La cour a été informée ultérieurement de l’absence d’accord des parties pour recourir effectivement à la médiation.
Pour un plus ample exposé des faits de la cause et des prétentions des parties, il est fait expressément référence aux pièces du dossier et aux écritures déposées, conformément aux dispositions de l’article 455 du code procédure civile.
MOTIFS DE LA DÉCISION :
Sur la compétence :
M. [J] fait valoir que :
— La compétence du conseil de prud’hommes est exclusive concernant toutes les relations de travail, y compris les transactions se rattachant à un contrat de travail en cours ou rompu. L’exécution forcée d’une transaction née dans le cadre d’un contrat de travail échappe à la compétence des juridictions civiles au profit du conseil de prud’hommes.
La Société oppose que :
— Conformément à l’article L.111-3 du code des procédures civiles d’exécution, un protocole transactionnel homologué par une juridiction constitue un titre exécutoire. L’accord du 20 avril 2017 n’a pas été homologué, et n’est donc pas doté de la force exécutoire.
— L’affaire relative à l’homologation de la transaction fait l’objet d’un partage de voix et a été renvoyée devant le juge départiteur. Il est donc nécessaire de prononcer un sursis à statuer dans l’attente de la décision du juge départiteur. Si l’accord est homologué, le juge de l’exécution sera compétent, et s’il ne l’est pas, il appartiendra alors au conseil de prud’hommes de se prononcer.
Sur ce,
Aux termes de l’article L. 1411-1 du code du travail : « Le conseil de prud’hommes règle par voie de conciliation les différends qui peuvent s’élever à l’occasion de tout contrat de travail soumis aux dispositions du présent code entre les employeurs, ou leurs représentants, et les salariés qu’ils emploient.
Il juge les litiges lorsque la conciliation n’a pas abouti ».

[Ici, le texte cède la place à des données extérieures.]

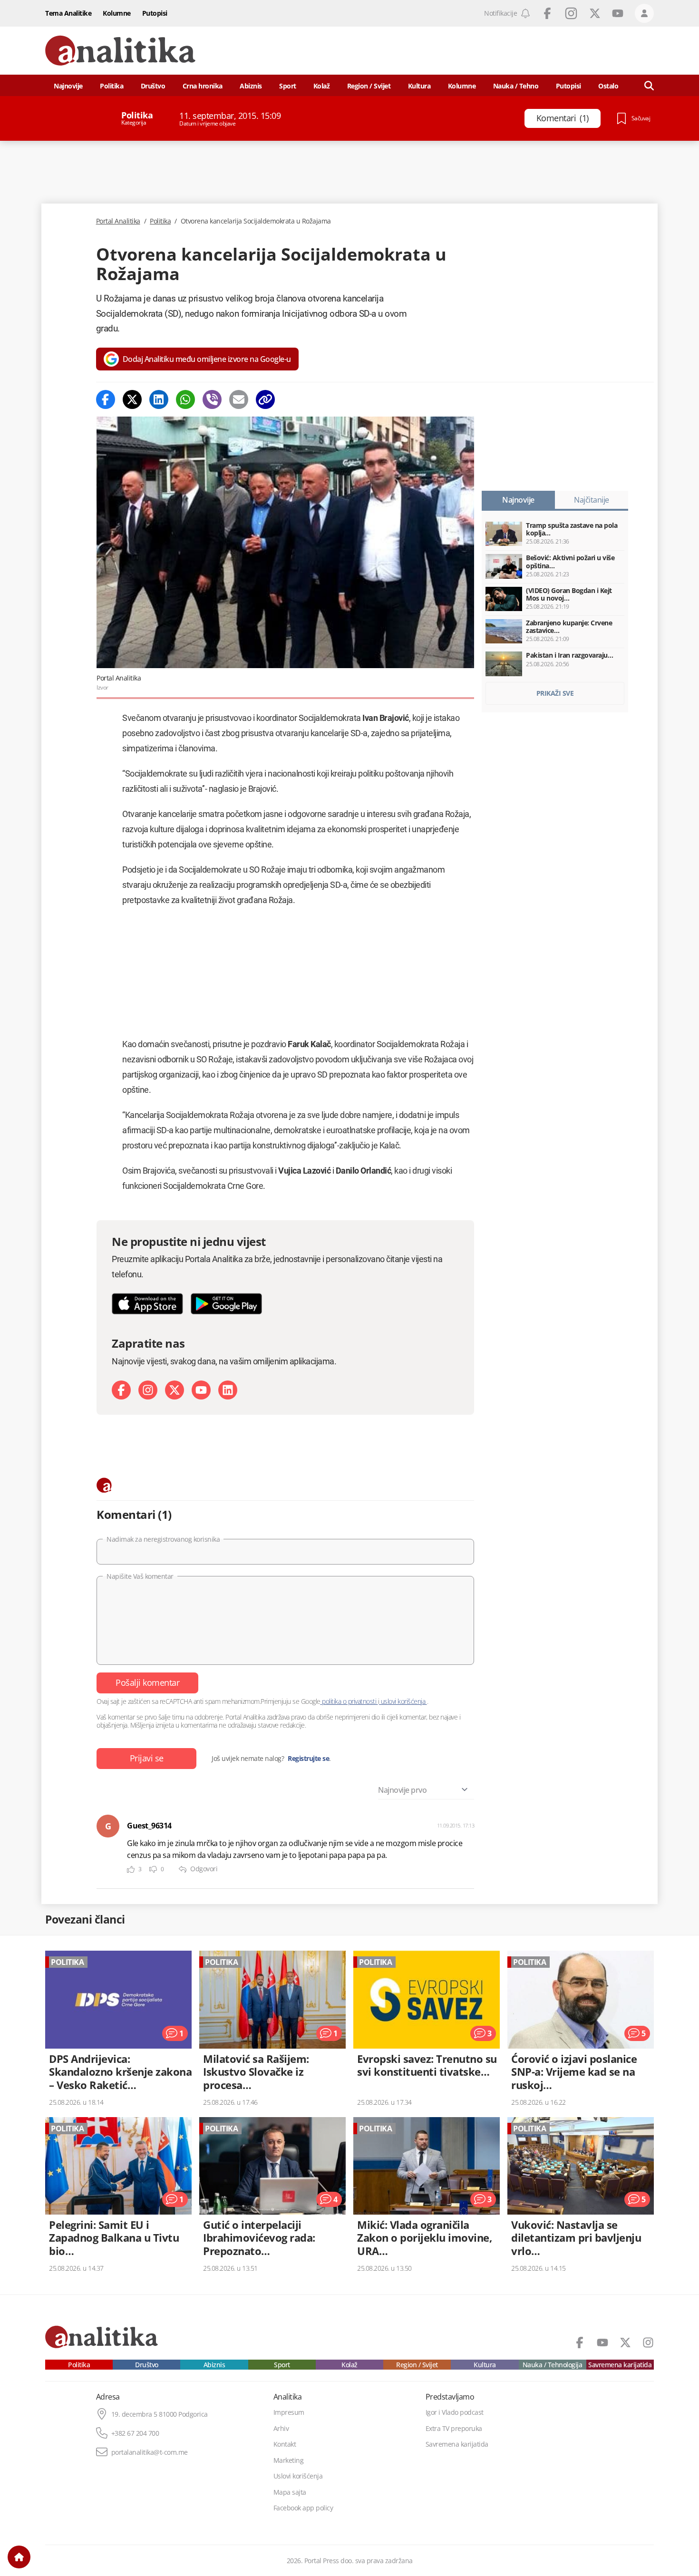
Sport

L’article L.213-6 du code de l’organisation judiciaire dans sa rédaction encore en vigueur à la date à laquelle a été rendu le jugement prévoit : « Le juge de l’exécution connaît, de manière exclusive, des difficultés relatives aux titres exécutoires et des contestations qui s’élèvent à l’occasion de l’exécution forcée, même si elles portent sur le fond du droit à moins qu’elles n’échappent à la compétence des juridictions de l’ordre judiciaire ».
L’article R. 1457-27 code du travail prévoit : « Les conseils de prud’hommes ne connaissent pas de l’exécution forcée de leurs jugements ».
En l’espèce, force est de constater que le protocole d’accord en litige n’a pas été homologué par le conseil de prud’hommes et n’est pas revêtu de la force exécutoire.
Pour autant, dans cette présente requête enregistrée sous RG 23-9574, M. [J] sollicite l’exécution forcée de cette transaction de sorte que c’est à bon droit que le conseil de prud’hommes s’est déclaré incompétent au profit du juge de l’exécution, en retenant que [la présente instance (RG 23-9574) porte sur l'« exécution forcée d’un protocole transactionnel » et sur une demande indemnitaire « en réparation du préjudice né du retard d’exécution de la transaction », que de plus est sollicité « le versement de 50% de la somme totale réclamée à titre conservatoire(…) »].
Ainsi, cette demande relève de la compétence du juge de l’exécution, lequel appréciera si les demandes de M. [J] sont fondées à ce titre.
Dès lors que le jugement sur la compétence est confirmé, il n’y a pas lieu de statuer sur les prétentions de la société Aero Interim mentionnées sous la mentions « statuant à nouveau ».
Sur les dépens et l’article 700 du code de procédure civile :
M. [J] qui succombe sur les mérites de son appel sera condamné aux dépens d’appel.
Aucune raison d’équité ne commande l’application de l’article 700 du code de procédure civile au profit de la société intimée.
PAR CES MOTIFS,
La cour, statuant publiquement par arrêt contradictoire, et en dernier ressort
CONFIRME le jugement ;
Et ajoutant,
CONDAMNE M. [R] [J] aux dépens d’appel ;
DÉBOUTE la société Aero Interim de sa demande sur le fondement des dispositions de l’article 700 du code de procédure civile.